▶ Bacaan
+--

28.8 C
Madiun
Sunday, June 4, 2023

Hari Pers Nasional dan Kemerdekaan Pers Indonesia

Oleh: Bupati Magetan Suprawoto

BANGSA ini memperingati Hari Pers Nasional (HPN) setiap 9 Februari. Walau beberapa organisasi pers menggugat penetapan hari itu, namun keputusannya tidak berubah. Mayoritas pers Indonesia masih dapat menerimanya.

Gugatan hadir setelah era reformasi. Ketika kemerdekaan pers diperoleh kembali. Salah satu pertimbangannya, penetapan HPN mengacu hari lahirnya Persatuan Wartawan Indonesia (PWI) di Solo pada 9 Februari 1946. Hal tersebut dipandang tidak relevan. Sebab saat ini banyak organisasi wartawan lainnya.

+--

▶ Tugas yang Dikerjakan
1. Kutip bagian bacaan tentang Hari Pers Nasional mulai dari "Hari Pers Nasional dan" sampai "organisasi wartawan lainnya.".
2. Teruskan bacaan tentang Hari Pers Nasional, dimulai setelah kalimat terakhirnya.
Catatan di bawah ini merupakan bahan terpisah dari bacaan.

+--

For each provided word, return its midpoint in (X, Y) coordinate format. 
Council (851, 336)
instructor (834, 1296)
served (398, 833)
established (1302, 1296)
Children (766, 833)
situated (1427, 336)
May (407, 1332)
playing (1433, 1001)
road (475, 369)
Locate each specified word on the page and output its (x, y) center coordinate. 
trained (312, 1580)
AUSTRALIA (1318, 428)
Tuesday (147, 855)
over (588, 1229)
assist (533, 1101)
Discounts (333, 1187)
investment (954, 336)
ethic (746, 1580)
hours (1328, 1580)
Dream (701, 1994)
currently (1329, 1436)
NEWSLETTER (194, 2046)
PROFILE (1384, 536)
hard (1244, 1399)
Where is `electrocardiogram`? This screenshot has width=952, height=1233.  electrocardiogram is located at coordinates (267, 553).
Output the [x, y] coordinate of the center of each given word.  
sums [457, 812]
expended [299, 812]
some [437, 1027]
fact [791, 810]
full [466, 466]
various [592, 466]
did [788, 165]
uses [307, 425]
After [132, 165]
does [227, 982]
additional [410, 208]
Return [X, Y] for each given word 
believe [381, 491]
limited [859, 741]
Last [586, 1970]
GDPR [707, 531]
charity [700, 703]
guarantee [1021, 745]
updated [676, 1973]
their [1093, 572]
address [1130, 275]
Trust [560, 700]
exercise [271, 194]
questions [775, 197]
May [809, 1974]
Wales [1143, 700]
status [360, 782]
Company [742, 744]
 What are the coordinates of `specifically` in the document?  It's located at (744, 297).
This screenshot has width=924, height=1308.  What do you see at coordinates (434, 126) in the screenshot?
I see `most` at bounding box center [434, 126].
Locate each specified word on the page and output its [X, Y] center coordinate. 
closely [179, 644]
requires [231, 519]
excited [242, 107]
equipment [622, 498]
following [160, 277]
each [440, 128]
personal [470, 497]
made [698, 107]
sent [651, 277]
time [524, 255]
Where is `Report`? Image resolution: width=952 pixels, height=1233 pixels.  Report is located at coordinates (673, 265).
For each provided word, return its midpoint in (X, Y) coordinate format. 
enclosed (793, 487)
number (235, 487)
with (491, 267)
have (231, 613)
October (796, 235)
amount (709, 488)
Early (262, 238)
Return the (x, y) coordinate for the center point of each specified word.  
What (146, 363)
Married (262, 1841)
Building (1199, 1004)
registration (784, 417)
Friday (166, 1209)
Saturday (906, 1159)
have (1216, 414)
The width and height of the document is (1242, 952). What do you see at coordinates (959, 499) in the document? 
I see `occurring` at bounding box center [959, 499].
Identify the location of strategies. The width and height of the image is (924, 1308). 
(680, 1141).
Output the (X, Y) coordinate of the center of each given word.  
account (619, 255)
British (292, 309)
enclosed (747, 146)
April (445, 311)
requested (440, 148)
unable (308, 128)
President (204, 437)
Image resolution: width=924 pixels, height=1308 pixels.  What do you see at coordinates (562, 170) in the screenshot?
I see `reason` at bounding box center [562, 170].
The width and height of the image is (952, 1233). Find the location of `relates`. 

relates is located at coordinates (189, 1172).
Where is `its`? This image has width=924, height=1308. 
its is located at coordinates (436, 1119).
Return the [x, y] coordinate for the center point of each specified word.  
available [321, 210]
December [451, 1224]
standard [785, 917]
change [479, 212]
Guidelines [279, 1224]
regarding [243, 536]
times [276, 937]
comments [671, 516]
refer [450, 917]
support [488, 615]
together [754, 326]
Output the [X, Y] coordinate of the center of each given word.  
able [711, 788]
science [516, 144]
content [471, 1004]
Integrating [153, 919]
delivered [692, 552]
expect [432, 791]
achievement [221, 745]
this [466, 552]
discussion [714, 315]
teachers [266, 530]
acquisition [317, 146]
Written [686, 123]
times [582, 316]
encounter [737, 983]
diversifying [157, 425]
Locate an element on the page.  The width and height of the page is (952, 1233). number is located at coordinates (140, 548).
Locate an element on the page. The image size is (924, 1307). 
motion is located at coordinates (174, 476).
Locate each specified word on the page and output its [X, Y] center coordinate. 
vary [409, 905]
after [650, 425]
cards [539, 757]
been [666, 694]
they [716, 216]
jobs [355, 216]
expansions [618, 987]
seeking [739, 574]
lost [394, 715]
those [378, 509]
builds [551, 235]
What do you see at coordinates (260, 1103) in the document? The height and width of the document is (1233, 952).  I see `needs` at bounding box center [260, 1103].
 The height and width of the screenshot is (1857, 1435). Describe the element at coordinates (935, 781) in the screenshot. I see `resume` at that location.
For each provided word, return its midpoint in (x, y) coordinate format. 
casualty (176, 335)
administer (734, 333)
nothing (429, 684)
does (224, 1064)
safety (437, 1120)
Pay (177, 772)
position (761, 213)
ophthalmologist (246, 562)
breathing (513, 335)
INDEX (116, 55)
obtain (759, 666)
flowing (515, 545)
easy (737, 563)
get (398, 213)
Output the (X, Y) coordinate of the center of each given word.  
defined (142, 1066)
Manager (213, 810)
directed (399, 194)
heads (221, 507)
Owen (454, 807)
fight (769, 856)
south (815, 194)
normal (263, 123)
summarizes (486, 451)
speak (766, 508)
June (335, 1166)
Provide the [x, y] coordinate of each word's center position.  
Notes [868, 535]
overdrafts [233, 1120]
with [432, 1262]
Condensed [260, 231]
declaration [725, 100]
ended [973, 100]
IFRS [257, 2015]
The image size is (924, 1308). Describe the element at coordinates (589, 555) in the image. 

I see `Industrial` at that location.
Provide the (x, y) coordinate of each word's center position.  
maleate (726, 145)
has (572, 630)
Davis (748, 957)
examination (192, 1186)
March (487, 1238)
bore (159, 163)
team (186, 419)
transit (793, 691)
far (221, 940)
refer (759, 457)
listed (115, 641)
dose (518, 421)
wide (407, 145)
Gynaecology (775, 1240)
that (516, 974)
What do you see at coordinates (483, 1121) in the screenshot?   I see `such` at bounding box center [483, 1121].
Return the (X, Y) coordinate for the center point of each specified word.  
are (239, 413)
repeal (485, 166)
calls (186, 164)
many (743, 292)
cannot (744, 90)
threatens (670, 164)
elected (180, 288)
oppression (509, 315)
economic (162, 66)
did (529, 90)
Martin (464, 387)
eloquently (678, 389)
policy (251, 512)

+--

▶ Hasil Latihan
1.
Hari Pers Nasional dan Kemerdekaan Pers Indonesia

Oleh: Bupati Magetan Suprawoto

BANGSA ini memperingati Hari Pers Nasional (HPN) setiap 9 Februari. Walau beberapa organisasi pers menggugat penetapan hari itu, namun keputusannya tidak berubah. Mayoritas pers Indonesia masih dapat menerimanya.

Gugatan hadir setelah era reformasi. Ketika kemerdekaan pers diperoleh kembali. Salah satu pertimbangannya, penetapan HPN mengacu hari lahirnya Persatuan Wartawan Indonesia (PWI) di Solo pada 9 Februari 1946. Hal tersebut dipandang tidak relevan. Sebab saat ini banyak organisasi wartawan lainnya.

2.
Pada hari PWI lahir, para tokoh pers nasional berkumpul di Balai Pertemuan Sono Suko (sekarang Gedung Monumen Pers). Dalam pertemuan itu diambil keputusan membentuk organisasi PWI yang kemudian diketuai Sumanang Surjowinoto.

Gagasan HPN muncul dalam kongres ke-16 PWI di Padang pada 1978. Pemerintah diminta menetapkan hari lahirnya PWI sebagai HPN. Namun, usulan itu tidak serta merta disetujui pemerintah Orde Baru. Kendati demikian, HPN tetap diperingati.

Peringatan pertama kalinya di momen ulang tahun ke-35 PWI pada 1981. Setelah acara itu, Dewan pers menganggap usulan PWI perlu ditindaklanjuti. Sidang pembahasannya digelar di Bandung, 19 Februari 1981. Kesepakatannya 9 Februari sebagai HPN. Dewan pers lantas mengusulkan penetapannya ke pemerintah.

Sejak PWI memunculkan gagasan HPN, pemerintah baru menyetujui tujuh tahun kemudian melalui Kepres 5/1985. Di dalamnya dikemukakan alasan penetapan HPN setiap 9 Februari.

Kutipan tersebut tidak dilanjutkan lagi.